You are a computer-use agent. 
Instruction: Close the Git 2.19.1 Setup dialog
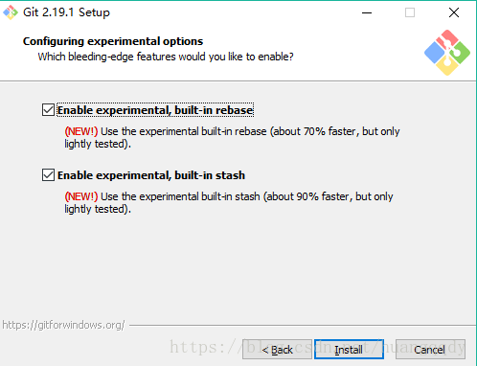click(x=454, y=12)
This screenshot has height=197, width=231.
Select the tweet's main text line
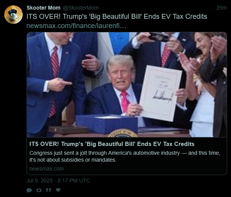coord(117,17)
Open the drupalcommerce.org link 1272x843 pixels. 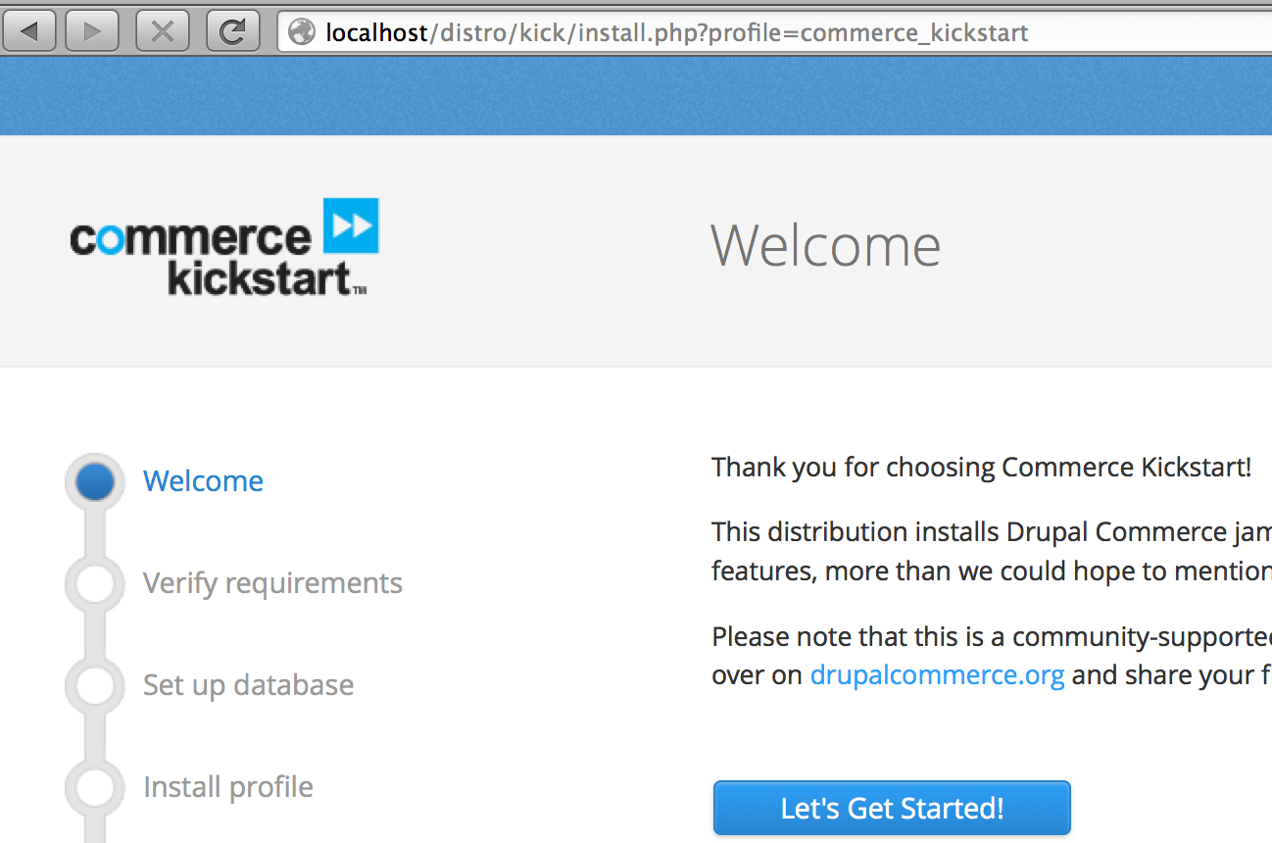tap(937, 675)
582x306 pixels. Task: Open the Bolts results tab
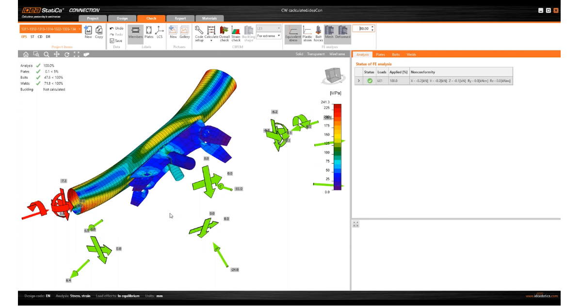tap(396, 54)
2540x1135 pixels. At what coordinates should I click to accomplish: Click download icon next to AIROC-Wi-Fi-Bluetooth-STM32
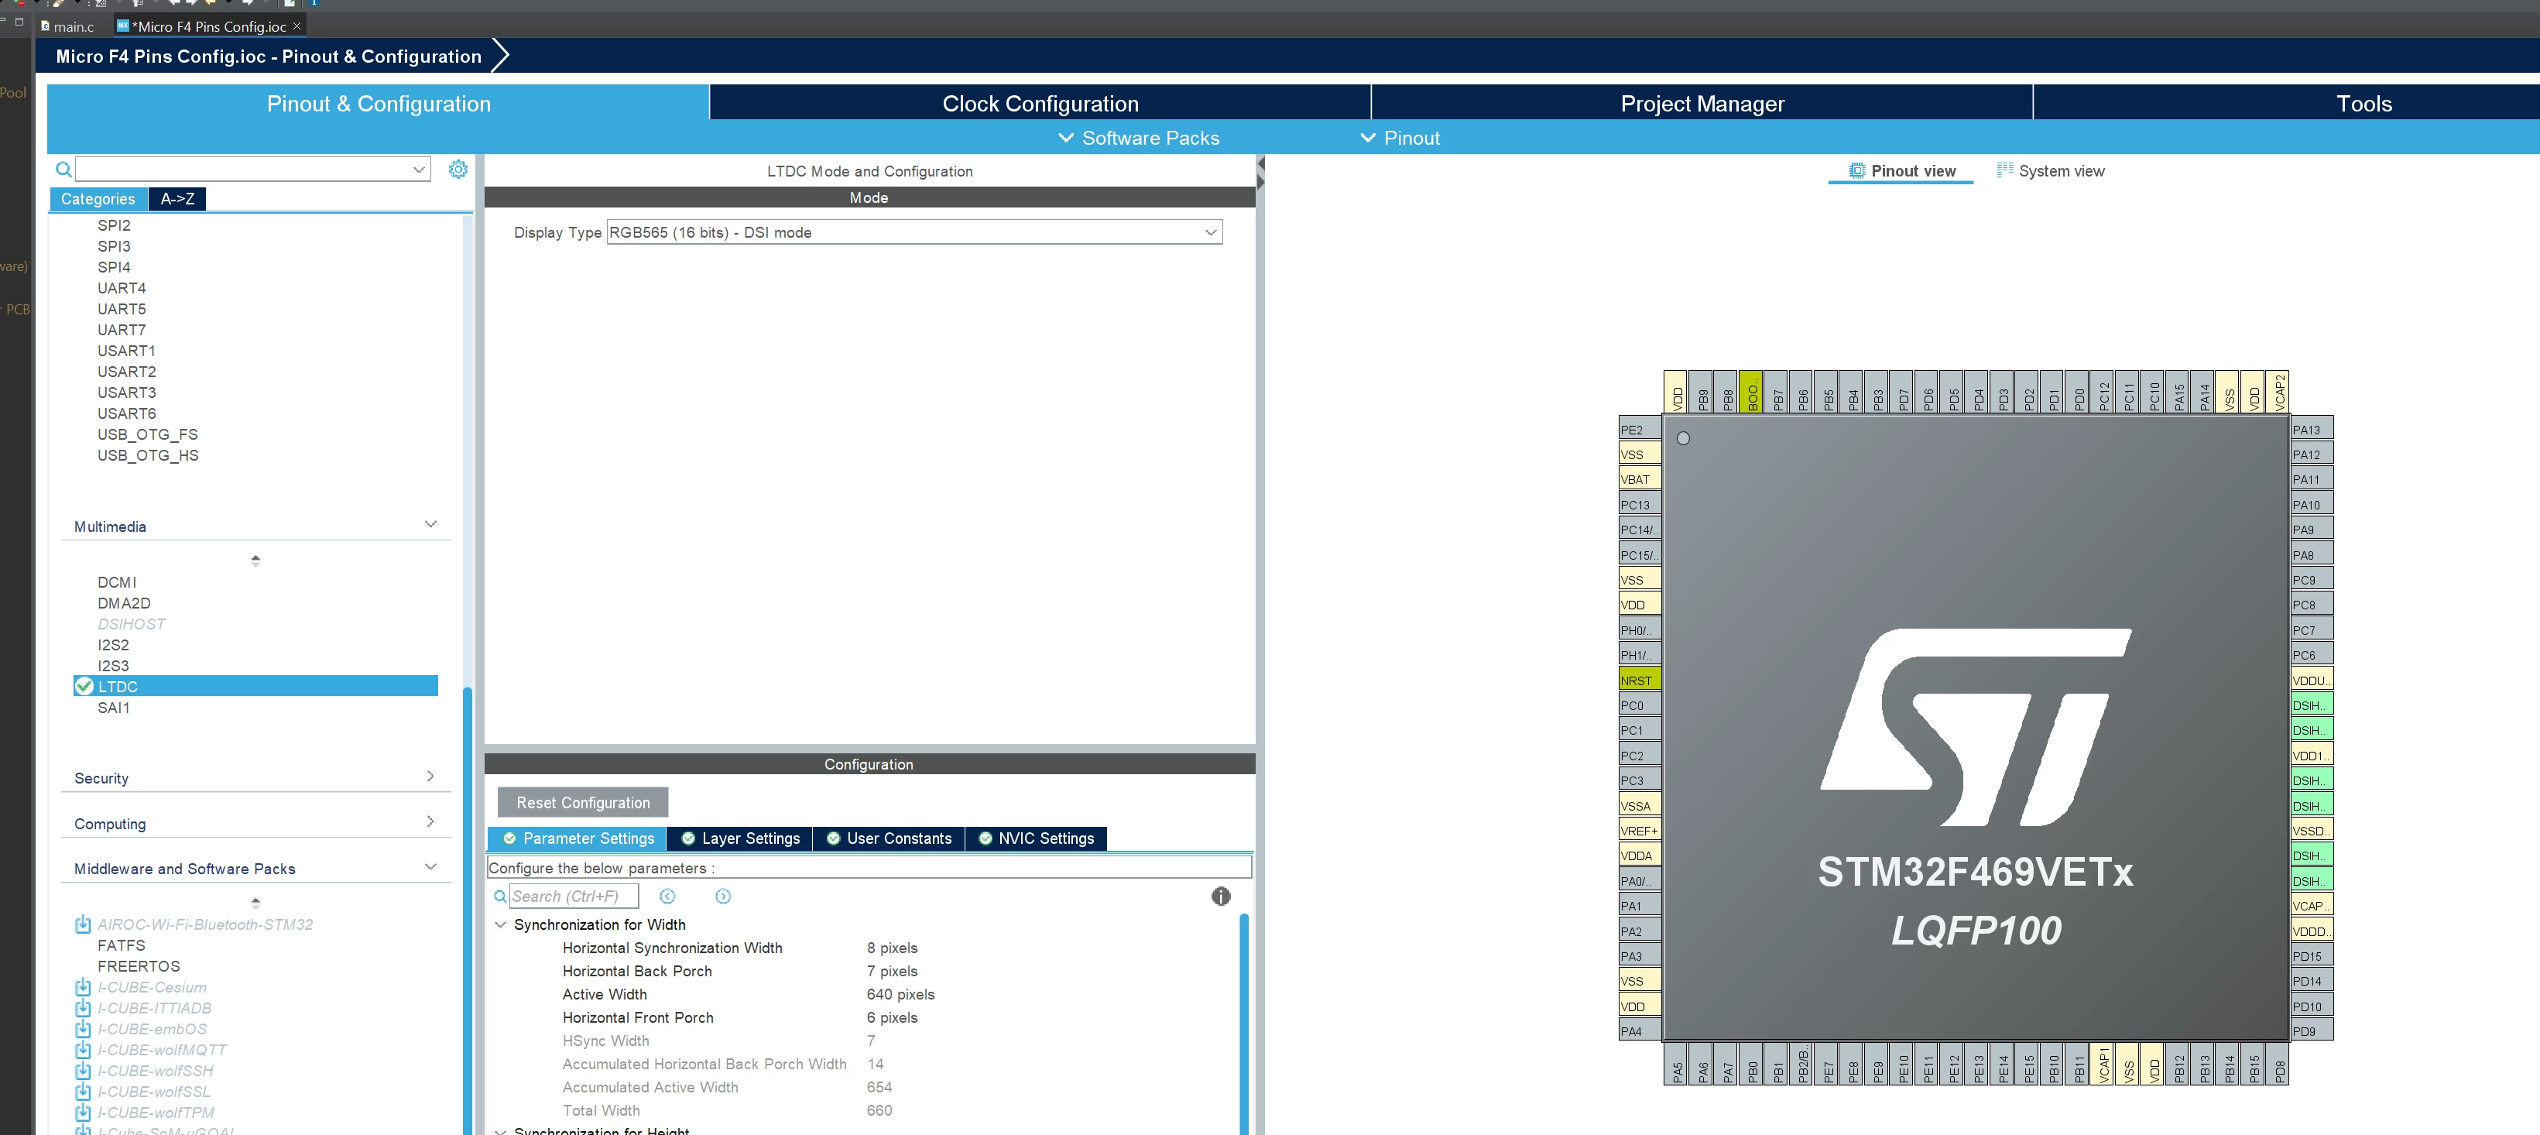[83, 924]
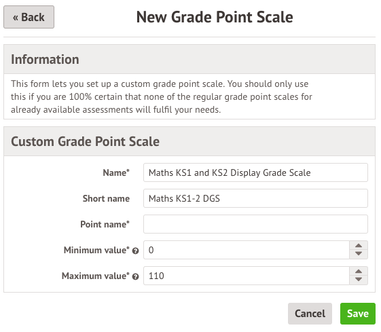The width and height of the screenshot is (381, 332).
Task: Click the Maximum value field showing 110
Action: (x=247, y=276)
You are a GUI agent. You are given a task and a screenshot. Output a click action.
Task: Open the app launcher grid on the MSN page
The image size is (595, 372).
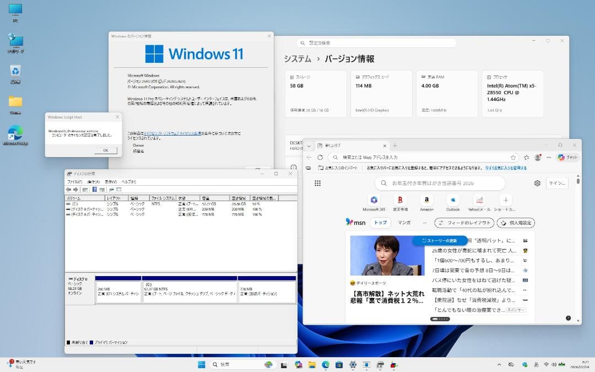click(318, 183)
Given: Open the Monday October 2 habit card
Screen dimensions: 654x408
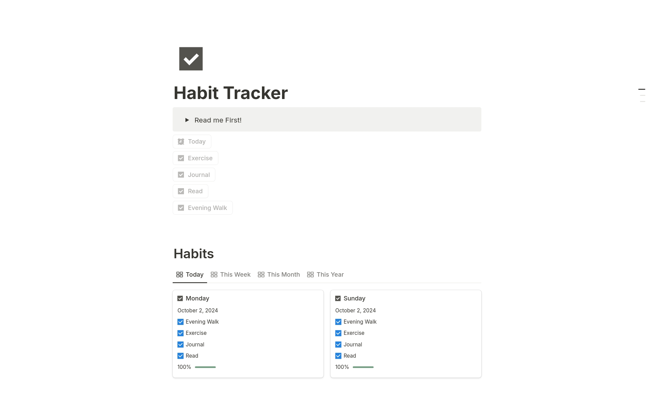Looking at the screenshot, I should [x=197, y=297].
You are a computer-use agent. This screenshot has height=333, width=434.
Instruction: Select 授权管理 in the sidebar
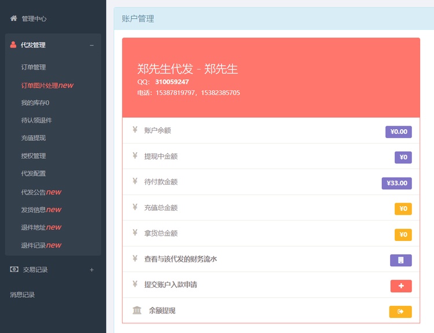pos(34,156)
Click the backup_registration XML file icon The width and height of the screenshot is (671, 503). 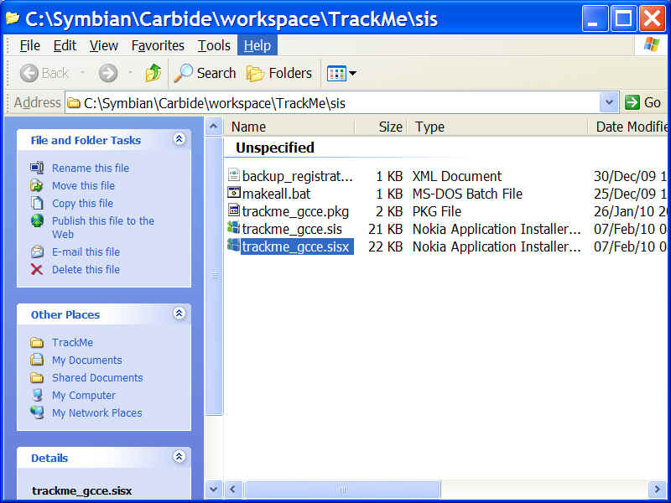(x=234, y=176)
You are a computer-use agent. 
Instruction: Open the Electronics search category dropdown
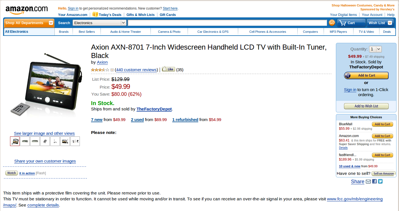(x=100, y=23)
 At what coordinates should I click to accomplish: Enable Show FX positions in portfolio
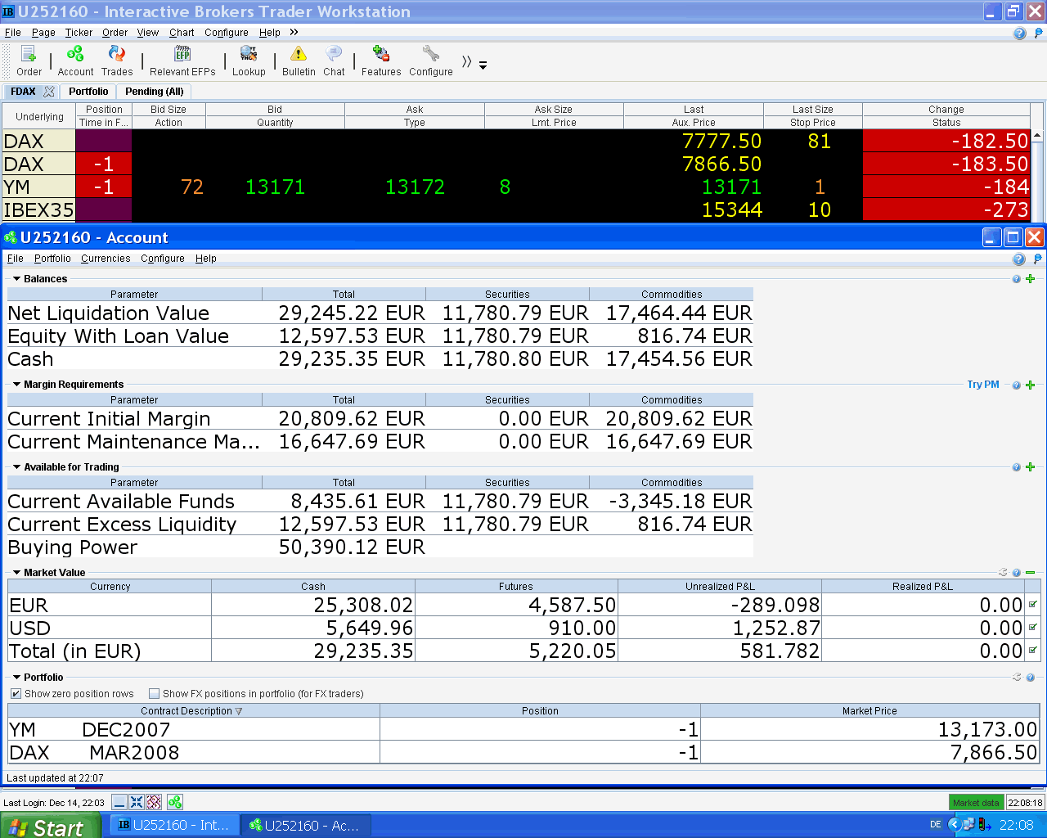pos(154,694)
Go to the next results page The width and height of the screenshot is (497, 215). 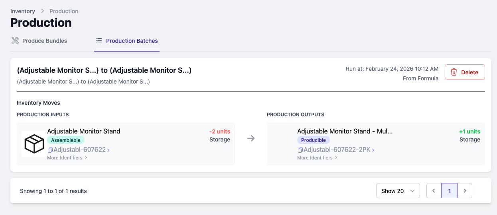(x=465, y=191)
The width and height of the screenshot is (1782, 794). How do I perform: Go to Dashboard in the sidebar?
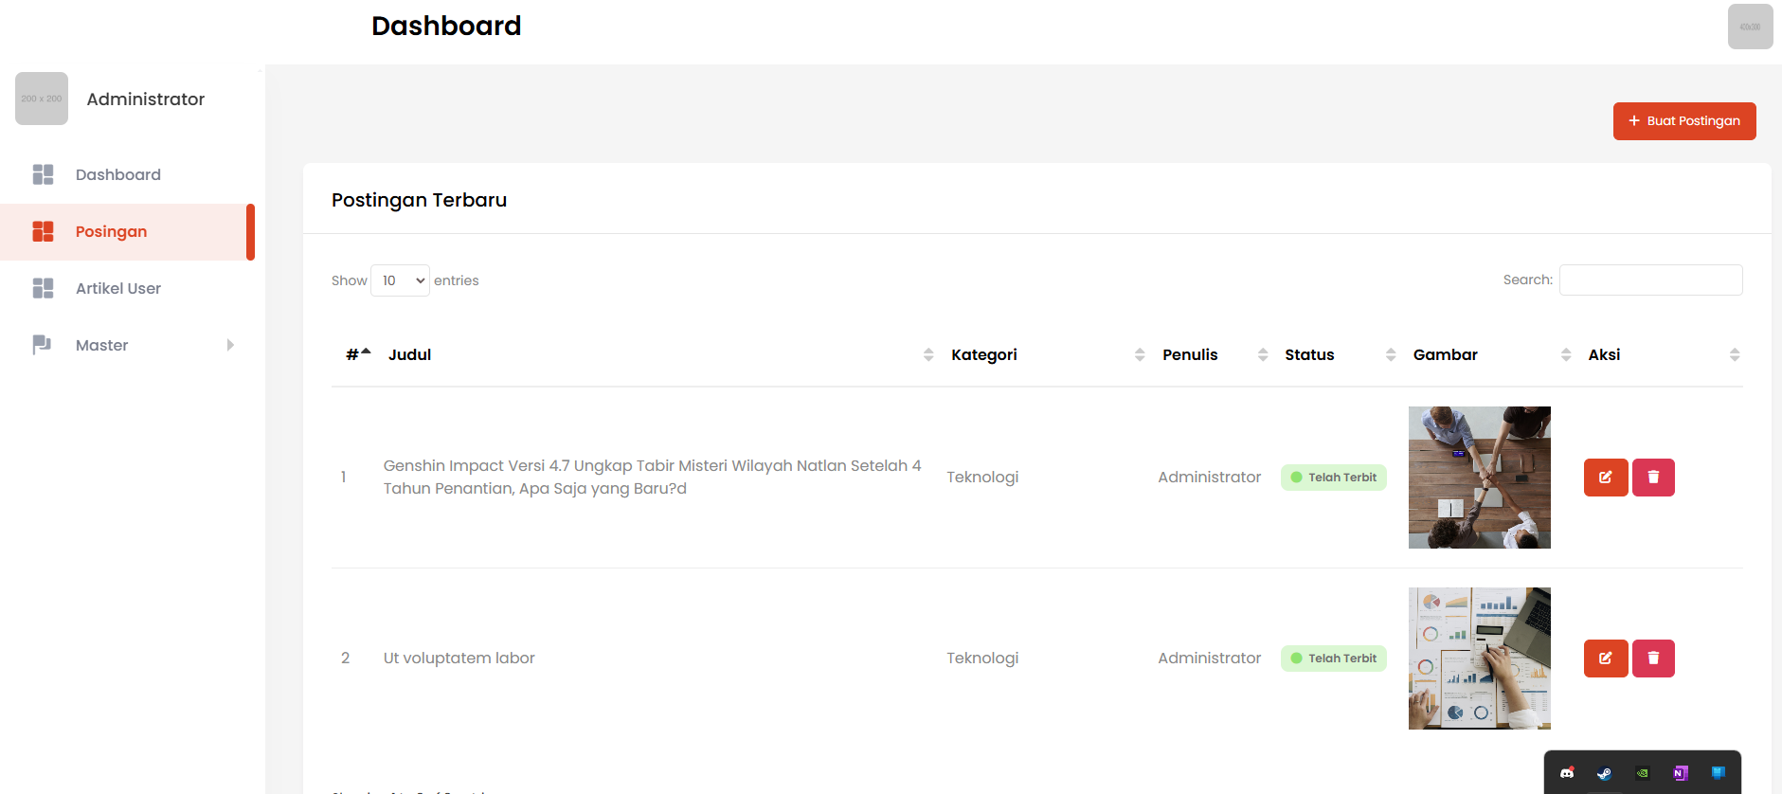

_ _ _ _

- Goal of the exercise -
Look through the data above. Find each line with the string "This" and copy it.

- Solution below -
This screenshot has height=197, width=231.
You are a computer-use agent. This screenshot has height=333, width=434.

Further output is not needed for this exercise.